DEKALB COUNTY, Ga. - DeKalb County police unveil a plan of action to curb crime after someone killed a man and wounded five others at a gas station.
People living in that community said they're fed up.
"I don’t want my wife to have to catch a stray bullet going to work," Patrick Medley explained.
His family has lived near the intersection for nearly 20 years.
Medley, along with several of his neighbors, believe the two gas stations at that intersection are a hotspot for criminal activity.
"I, my family, my neighbors, and plenty of people have bypassed for years which is a shame because it's just been consistent loitering, shootings and murders," He described.
Sunday night, police said someone killed a 60-year-old man and wounded five others at the Chevron gas station.
They said it's possible some of the victims were just innocent bystanders.
"I could get shot at any time or my friends or my neighbors could get shot just for minding our own business," resident Lance Hammonds said.
Last month, investigators tell us another man was shot and killed in a drive-by shooting at the BP.
"A lot of the intersections where we have strip centers, gas stations, and those type of things they tend to attract a certain type of element," Hammonds said.
Police report there have also been nine aggravated assaults and eight armed robberies in the area this year.
"Our gang unit will be out addressing any and all gang-related activity and crimes," Assistant Chief Gregory Padrick said during a virtual community meeting Tuesday evening.
They met to discuss ways to handle the problem.
Police said they’ve increased the number of police officers patrolling the area since Sunday night’s deadly shooting.
"Our narcotics and vice units will conduct undercover operations to address certain crimes related to narcotics violations and prostitution," Padrick said.
He went on to say that "the criminal investigations unit will be working with the district attorney's office to address recidivism and violent repeat offenders."
Police said they're also actively working with the business owners.
"Some of the store reps agreed to improve their visual security to enhance lighting and improving their camera systems," Maj. RC Hughes detailed. "They also agreed to be more proactive about not allowing persons to loiter in front of their stores."
As for those raising families in this community, they said they're tired and need help.

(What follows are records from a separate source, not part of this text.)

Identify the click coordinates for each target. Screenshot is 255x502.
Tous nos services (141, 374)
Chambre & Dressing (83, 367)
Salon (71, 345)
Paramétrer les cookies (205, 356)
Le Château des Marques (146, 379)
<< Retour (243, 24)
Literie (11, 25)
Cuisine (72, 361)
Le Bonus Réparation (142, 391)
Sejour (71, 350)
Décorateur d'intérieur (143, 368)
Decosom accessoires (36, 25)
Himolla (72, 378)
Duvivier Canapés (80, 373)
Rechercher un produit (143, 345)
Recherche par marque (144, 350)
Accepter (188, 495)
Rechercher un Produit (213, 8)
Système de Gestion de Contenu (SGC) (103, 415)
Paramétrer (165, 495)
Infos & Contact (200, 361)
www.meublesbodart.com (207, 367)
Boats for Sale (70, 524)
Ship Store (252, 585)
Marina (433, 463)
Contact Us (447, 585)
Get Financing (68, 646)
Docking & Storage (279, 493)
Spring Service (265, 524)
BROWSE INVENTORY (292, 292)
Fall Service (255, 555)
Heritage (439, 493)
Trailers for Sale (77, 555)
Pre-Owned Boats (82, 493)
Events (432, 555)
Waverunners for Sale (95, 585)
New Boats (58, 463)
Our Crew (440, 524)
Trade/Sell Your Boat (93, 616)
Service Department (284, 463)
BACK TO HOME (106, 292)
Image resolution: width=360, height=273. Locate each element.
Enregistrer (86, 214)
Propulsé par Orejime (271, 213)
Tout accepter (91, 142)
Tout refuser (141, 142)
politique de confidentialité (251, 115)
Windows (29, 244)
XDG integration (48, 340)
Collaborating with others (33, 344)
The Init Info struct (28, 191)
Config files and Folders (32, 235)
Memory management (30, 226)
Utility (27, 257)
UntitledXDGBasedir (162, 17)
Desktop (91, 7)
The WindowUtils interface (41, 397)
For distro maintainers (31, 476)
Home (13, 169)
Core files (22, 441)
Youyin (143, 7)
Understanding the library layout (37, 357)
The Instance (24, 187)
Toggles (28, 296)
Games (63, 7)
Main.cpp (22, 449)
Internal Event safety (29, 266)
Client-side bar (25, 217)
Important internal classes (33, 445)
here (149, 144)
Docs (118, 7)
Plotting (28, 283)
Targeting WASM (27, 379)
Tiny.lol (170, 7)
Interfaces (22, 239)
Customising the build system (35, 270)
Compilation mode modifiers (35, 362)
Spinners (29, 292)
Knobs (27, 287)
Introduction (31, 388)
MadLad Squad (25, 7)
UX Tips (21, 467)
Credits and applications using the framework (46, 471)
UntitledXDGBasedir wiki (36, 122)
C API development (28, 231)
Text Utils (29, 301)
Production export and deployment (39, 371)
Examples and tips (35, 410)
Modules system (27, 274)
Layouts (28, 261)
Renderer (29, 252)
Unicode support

"We're really getting tired of being projected as a place that's full of violence and crime when we have hard-working, educated, decent people every day going to work," Medley described.
Police said they can't identify a particular cause for the recent rise in criminal activity.
But Hammond thinks "part of that is 'maybe if I move out to the suburbs, I won't' get noticed as much as I will in the cities. There's just a certain element that is thinking that they can stay undercover by moving into our community."
Police are still searching for the killer in Sunday night's shooting.